> **Exercise**: Return the data exactly, but only from the line containing "You are a computer-use agent. This" through its last line.

▶

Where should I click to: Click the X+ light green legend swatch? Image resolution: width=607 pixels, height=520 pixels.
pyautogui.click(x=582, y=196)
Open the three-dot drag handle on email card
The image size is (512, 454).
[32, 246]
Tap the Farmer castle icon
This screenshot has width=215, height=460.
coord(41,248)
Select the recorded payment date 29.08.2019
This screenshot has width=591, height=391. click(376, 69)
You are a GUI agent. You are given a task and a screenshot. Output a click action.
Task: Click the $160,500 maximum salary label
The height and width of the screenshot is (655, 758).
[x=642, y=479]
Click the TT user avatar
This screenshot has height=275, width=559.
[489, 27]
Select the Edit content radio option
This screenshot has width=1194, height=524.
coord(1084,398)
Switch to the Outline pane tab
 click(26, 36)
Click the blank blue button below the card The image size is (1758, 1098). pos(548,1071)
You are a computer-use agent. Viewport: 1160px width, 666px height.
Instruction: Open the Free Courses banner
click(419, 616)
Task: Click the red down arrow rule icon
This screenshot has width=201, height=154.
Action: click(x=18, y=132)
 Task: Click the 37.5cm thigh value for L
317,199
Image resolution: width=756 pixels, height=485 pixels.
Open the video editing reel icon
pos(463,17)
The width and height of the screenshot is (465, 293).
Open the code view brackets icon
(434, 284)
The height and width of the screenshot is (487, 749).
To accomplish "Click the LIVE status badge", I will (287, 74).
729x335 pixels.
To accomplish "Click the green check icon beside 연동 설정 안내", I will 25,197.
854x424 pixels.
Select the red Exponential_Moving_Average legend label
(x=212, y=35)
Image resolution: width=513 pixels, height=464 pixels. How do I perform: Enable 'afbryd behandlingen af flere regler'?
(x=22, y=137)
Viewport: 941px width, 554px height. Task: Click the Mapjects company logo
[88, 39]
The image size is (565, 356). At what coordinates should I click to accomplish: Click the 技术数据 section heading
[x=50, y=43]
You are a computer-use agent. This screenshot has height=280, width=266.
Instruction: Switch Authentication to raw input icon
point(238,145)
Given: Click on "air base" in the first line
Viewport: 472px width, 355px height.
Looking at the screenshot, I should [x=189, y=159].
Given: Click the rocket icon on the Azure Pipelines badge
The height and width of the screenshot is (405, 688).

◀

> **Expected answer**:
You are a computer-use agent. This screenshot has height=280, width=266.
Instruction: Switch Authentication to raw input icon
point(238,145)
Given: Click on "air base" in the first line
Viewport: 472px width, 355px height.
Looking at the screenshot, I should [x=189, y=159].
Given: Click the rocket icon on the Azure Pipelines badge
The height and width of the screenshot is (405, 688).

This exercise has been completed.